BIKMADAN KENDİLERİNİ GELİŞTİRSİNLER
Başka kadınların öğrenmesi, rehber olması için yaptığınız işle ilgili, uzmanlığınız olduğu konuda birkaç püf noktası paylaşır mısınız?
Gıda Yüksek Mühendisi olduğum için işin teknik tarafını çok iyi biliyordum. Ancak satış, pazarlama, finans üzerine MBA yaparak şirketin tüm yönetim unsurlarını da öğrenmiş oldum. Sadece işin teknik tarafını bilmek yeterli olmuyor. Her gün bilgilerinize bir yenisini katarak kendinizi geliştirmeniz gerekiyor. KOSGEB’te kadın girişimciliğine özel ne kadar destek varsa hepsinden yararlandım. Özellikle devlet destek ve teşviklerini, finansal kaynaklara nasıl ulaşılacağını iyi araştırmak gerekiyor. Sonuçta ben İstanbul Teknik Üniversitesi’nden bir gıda mühendisi olarak mezun oldum ve girişimcilik eğitimi almamıştım. Yirmi yıla yakın özel sektörde hep Ar-Ge ve kalite alanlarında çalıştım. İşin finansal boyutunu, bir işletmenin nasıl kurulacağını, büyütüleceğini girişimci olduktan sonra öğrendim. Çeşitli derneklerin, sanayi odalarının girişimcilikten pazarlamaya kadar tüm eğitimlerini aldım. Kendi işlerini kurmayı hedefleyen ve planlayan tüm kadınlara bıkmadan kendilerini geliştirmelerini öneriyorum.
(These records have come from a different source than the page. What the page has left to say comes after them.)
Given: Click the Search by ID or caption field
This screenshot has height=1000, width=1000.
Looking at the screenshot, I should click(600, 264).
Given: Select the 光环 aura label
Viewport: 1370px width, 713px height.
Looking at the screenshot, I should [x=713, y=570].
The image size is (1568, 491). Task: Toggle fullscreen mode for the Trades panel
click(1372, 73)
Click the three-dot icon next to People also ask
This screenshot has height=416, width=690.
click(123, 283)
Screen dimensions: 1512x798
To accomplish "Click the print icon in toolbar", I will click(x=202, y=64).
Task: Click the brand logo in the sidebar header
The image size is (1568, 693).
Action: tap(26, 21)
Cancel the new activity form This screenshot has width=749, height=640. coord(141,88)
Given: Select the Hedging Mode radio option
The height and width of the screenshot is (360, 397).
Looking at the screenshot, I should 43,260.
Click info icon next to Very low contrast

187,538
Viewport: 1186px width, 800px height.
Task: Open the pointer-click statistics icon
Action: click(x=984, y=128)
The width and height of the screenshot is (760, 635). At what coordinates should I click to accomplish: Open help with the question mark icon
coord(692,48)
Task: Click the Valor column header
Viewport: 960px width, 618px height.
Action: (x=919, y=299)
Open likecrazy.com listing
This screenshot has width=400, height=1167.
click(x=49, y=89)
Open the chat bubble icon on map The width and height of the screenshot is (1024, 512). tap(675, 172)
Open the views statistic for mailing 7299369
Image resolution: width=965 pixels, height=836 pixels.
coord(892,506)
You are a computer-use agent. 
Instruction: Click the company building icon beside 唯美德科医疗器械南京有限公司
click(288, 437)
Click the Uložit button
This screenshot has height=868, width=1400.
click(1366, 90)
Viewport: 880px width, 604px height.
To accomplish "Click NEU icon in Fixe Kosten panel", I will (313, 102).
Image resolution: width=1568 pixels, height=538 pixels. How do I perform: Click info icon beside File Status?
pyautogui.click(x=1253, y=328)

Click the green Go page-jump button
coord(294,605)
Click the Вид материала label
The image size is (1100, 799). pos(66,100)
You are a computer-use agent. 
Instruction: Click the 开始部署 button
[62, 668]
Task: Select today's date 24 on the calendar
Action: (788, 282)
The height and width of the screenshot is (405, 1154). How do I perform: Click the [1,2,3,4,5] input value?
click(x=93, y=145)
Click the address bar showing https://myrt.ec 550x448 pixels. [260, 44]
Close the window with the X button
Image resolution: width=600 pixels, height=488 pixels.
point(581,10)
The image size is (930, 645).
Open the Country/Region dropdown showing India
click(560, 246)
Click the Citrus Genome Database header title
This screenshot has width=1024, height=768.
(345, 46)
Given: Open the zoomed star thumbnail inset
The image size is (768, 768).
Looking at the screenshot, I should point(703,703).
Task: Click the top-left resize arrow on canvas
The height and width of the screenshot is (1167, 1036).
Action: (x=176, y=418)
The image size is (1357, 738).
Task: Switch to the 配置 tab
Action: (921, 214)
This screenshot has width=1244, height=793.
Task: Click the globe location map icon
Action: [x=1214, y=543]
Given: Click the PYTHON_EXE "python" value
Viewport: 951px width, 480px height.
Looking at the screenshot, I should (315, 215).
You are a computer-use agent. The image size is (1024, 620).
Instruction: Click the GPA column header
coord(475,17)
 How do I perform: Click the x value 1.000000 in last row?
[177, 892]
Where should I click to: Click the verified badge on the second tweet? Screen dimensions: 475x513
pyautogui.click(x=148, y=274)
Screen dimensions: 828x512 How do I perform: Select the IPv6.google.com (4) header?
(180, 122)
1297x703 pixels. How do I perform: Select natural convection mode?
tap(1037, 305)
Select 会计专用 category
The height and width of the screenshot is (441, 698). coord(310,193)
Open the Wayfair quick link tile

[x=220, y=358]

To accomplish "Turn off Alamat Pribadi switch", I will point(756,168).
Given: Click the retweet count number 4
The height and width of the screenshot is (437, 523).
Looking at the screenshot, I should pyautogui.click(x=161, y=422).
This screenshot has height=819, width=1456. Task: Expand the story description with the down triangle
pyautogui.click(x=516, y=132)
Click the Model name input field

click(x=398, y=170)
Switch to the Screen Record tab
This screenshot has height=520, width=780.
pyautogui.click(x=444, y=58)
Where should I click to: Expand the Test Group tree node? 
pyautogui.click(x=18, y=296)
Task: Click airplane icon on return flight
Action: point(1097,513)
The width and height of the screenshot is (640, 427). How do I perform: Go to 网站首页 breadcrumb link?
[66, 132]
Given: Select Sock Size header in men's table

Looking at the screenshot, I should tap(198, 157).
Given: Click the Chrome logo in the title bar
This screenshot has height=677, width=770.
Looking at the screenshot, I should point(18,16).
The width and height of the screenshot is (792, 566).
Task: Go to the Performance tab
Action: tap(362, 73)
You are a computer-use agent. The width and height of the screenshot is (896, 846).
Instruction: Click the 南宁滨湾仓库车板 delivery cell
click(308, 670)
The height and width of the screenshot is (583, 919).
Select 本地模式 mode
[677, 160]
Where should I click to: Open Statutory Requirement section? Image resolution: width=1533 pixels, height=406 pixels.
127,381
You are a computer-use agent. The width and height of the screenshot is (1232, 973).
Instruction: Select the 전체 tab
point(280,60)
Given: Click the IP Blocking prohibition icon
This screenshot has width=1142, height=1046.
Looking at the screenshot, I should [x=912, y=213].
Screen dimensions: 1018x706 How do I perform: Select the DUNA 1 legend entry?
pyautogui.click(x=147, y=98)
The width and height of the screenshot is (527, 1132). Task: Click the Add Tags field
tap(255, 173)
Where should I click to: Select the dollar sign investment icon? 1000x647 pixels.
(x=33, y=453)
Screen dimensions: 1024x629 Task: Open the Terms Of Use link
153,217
PANDEMİDE SATIŞLARIMIZ ARTTI
Pandemi nedeniyle işiniz nasıl etkilendi, sorunlarınız neler? Evinizde iş bölümü var mı? Pandemi sonrası için işiniz açısından planlarınız neler?
Hastalık yayılmaya başladığı andan itibaren gerek diğer ülkelerde gerekse ülkemizde insanlar bağışıklık sistemlerini nasıl güçlendirebileceklerine dair araştırmaya başladı. Araştırmaları, okumaları artınca ise gördüler ki propolis, polen, arı ekmeği ve arı sütü gibi arı ürünleri bağışıklığı desteklemede son derece önemli yardımcı doğal ürünler. Bu nedenle, pandemiyle birlikte satışlarımızda artış gözlemledik. Bu şu açıdan çok güzel bir haber; insanlar kendilerini bilinçlendirmeye ve doğadan gelen desteğe güvenmeye başladılar.
Pandemi sırasında ise tüm önlemleri alarak, tüketicilerimiz için durmadan üretmeye devam ettik ve halen devam ediyoruz.
ONLINE SATIŞ ALIŞKANLIK HALİNE GELECEK
Pandemi sonrası sizce nasıl bir hayat ve ekonomi düzeni bizi bekliyor olacak, neler değişecek veya değişmeli?
Pandemi ve ev karantinası sırasında insanlar mağazalara ya da marketlere gitmemeyi seçip online alışveriş sitelerine yöneldi. Bunun bir alışkanlık haline geleceğini düşünüyorum. Online alışveriş giderek artacak ve pazar büyüyecek. İnternet sitesinden satış yapmayan şirketler ise bu satış türüne yönelecek ya da yönelmek zorunda kalacak. Sosyal mesafe kurallarının da bir süre daha toplumda yer edeceğine inanıyorum. Bunun yanında yeni sektörler doğacak ve doğal ürünlere yönelimde artış olacak diye düşünüyorum.